§ Given data
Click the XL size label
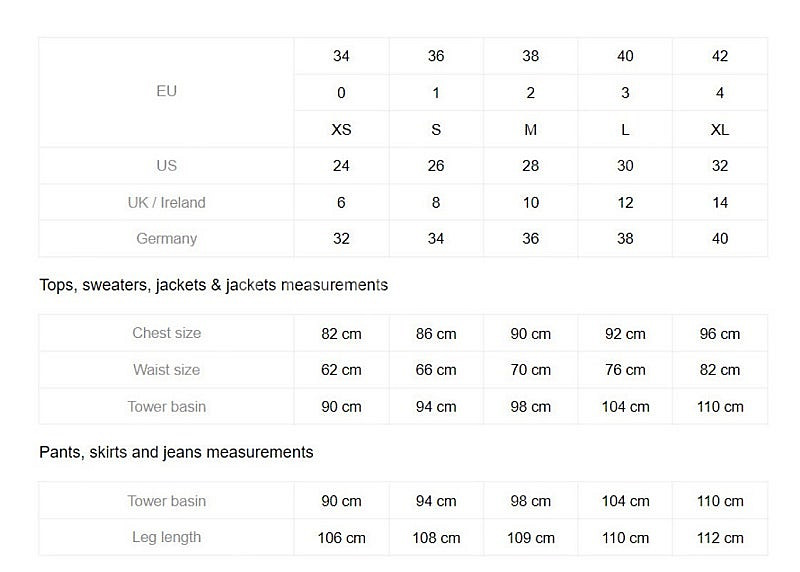pos(719,130)
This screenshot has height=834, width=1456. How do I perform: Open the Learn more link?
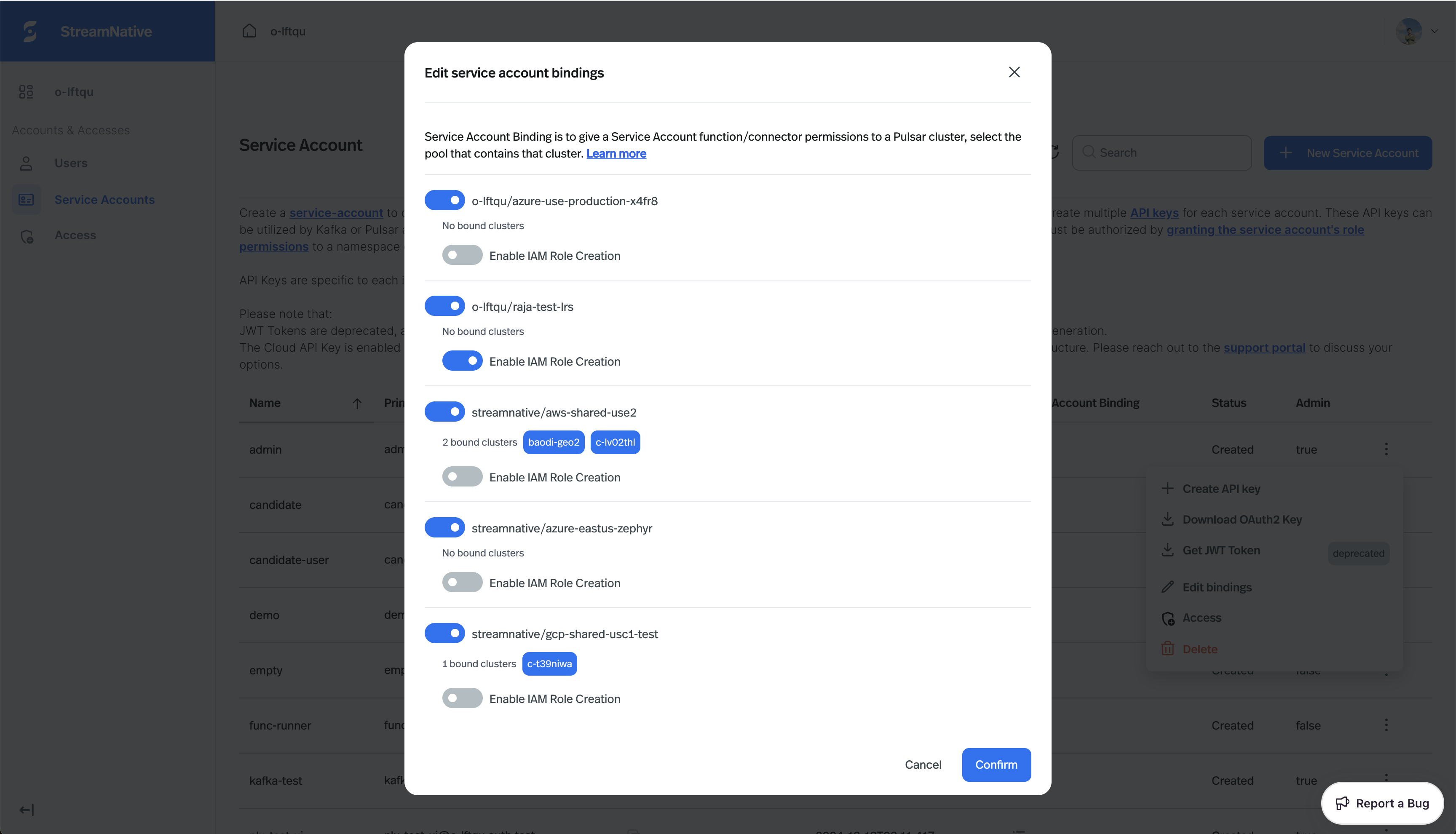(616, 153)
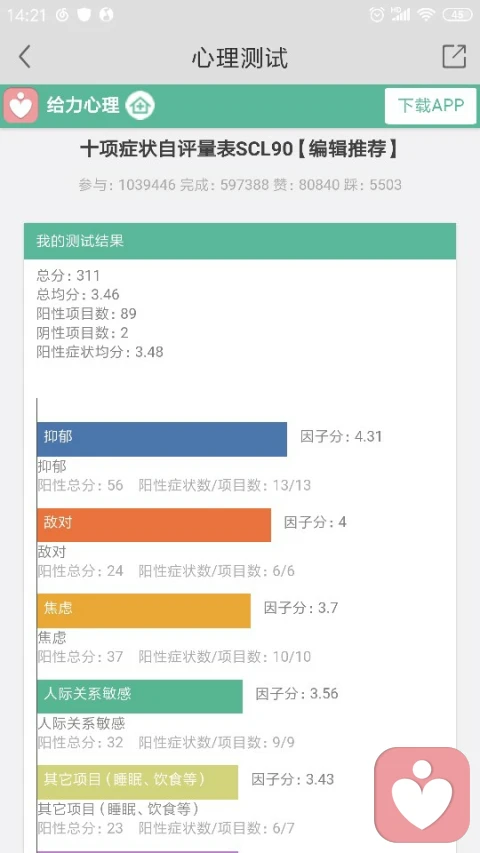480x853 pixels.
Task: Tap the Wi-Fi status bar icon
Action: [x=426, y=15]
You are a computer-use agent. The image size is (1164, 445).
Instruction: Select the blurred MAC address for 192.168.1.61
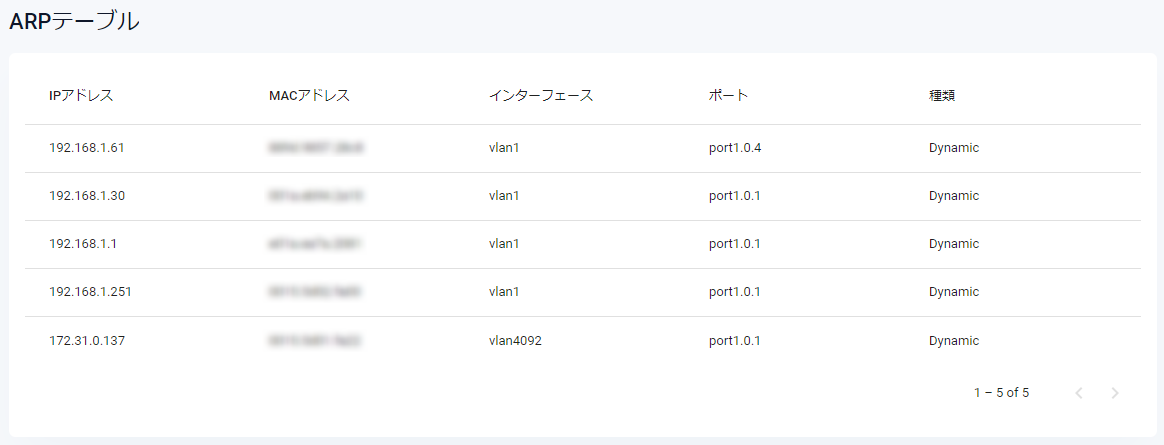(x=315, y=148)
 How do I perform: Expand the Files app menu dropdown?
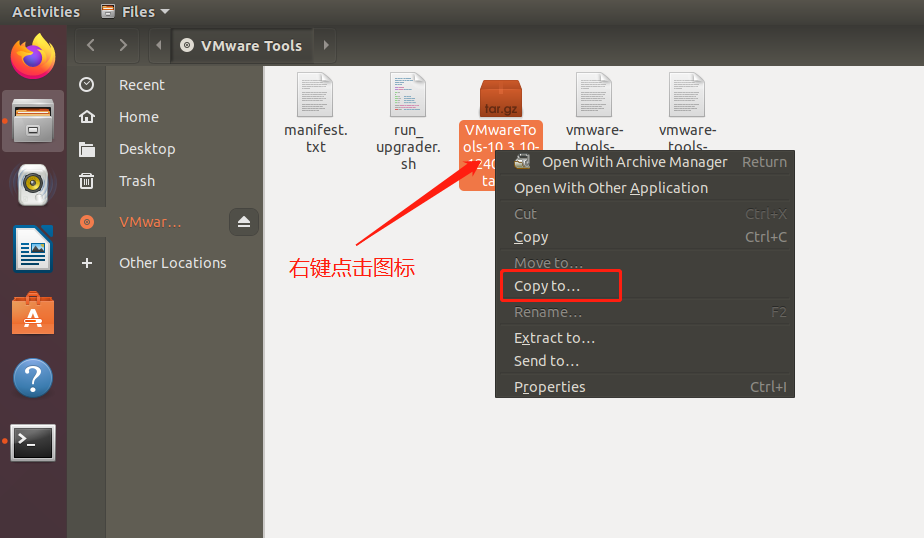point(136,12)

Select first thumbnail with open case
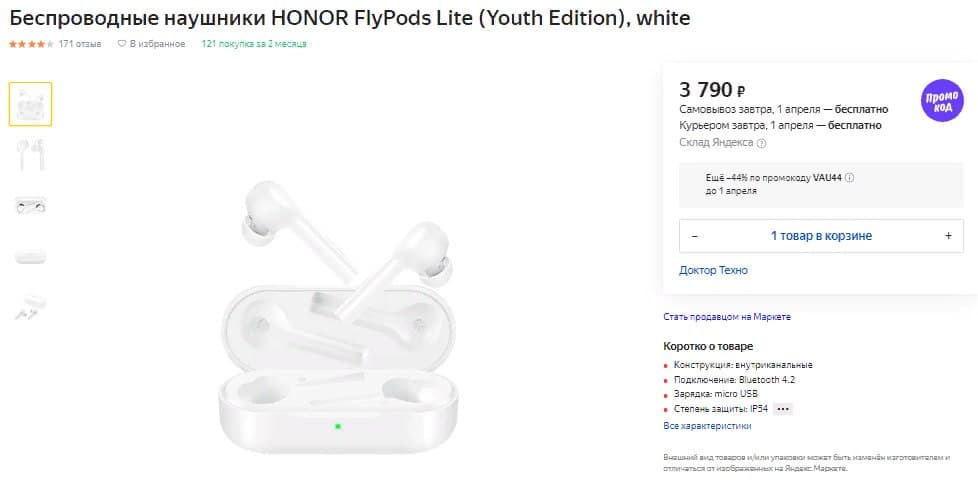pos(30,104)
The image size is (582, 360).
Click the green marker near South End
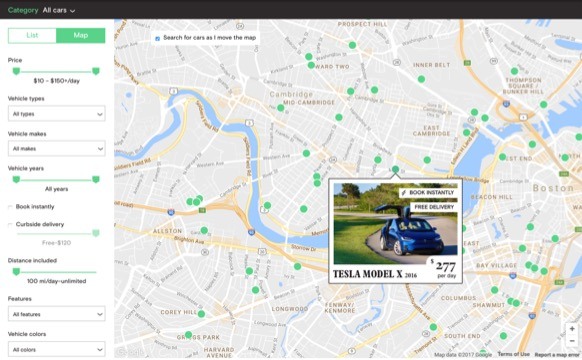coord(433,327)
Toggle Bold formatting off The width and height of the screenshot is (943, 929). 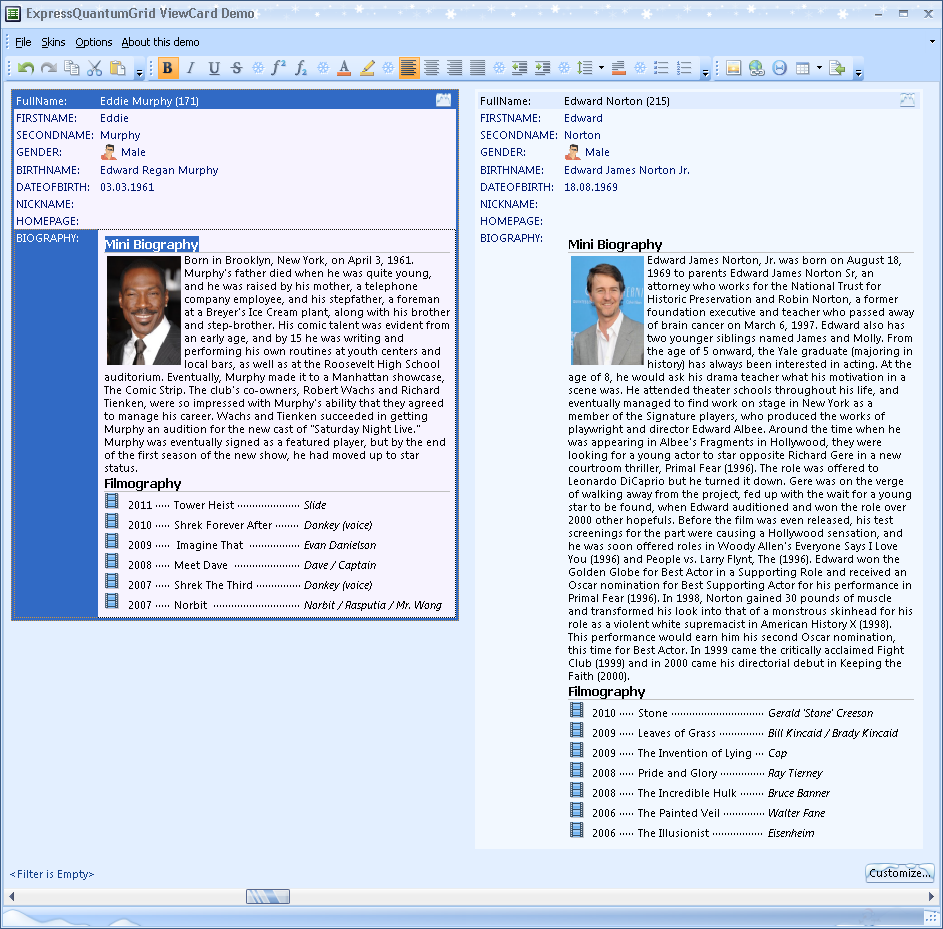click(x=167, y=68)
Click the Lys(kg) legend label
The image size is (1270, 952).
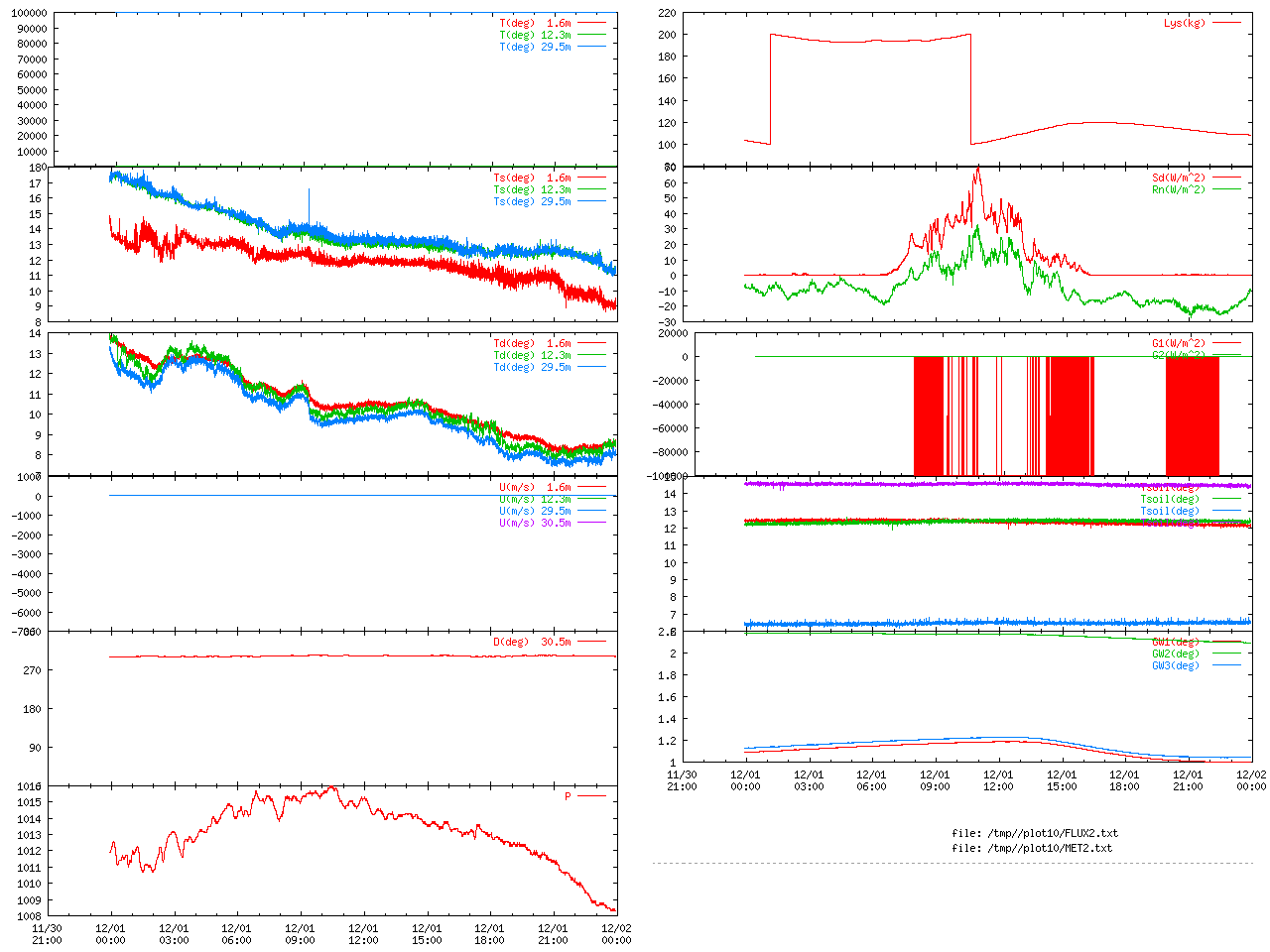1184,23
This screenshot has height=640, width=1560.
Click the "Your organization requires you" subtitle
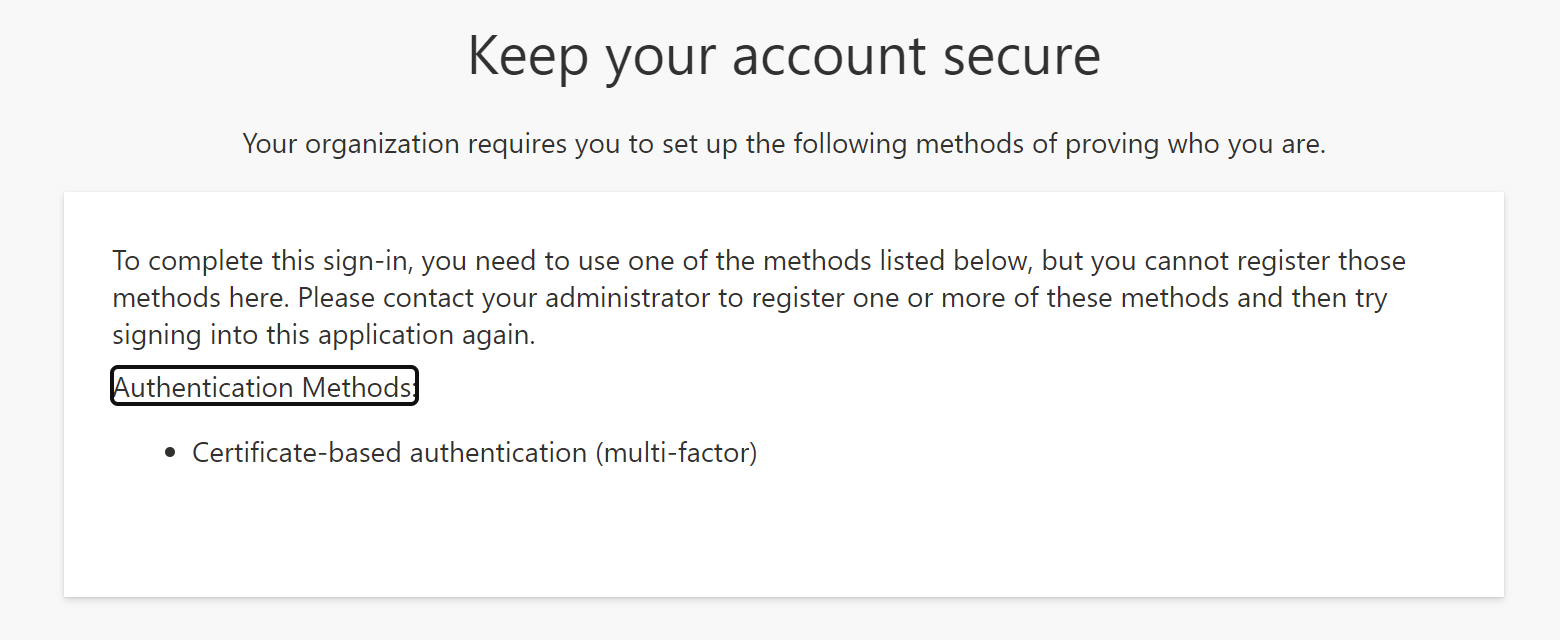[x=784, y=144]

§ Problem details
Exact reproduction is required for the lines from the one containing "The image size is (1270, 952)." through the end of the material, and for those lines only, without pictures.

§ Task result
The image size is (1270, 952).
1184,23
This screenshot has height=640, width=1560.
Click the "Your organization requires you" subtitle
[x=784, y=144]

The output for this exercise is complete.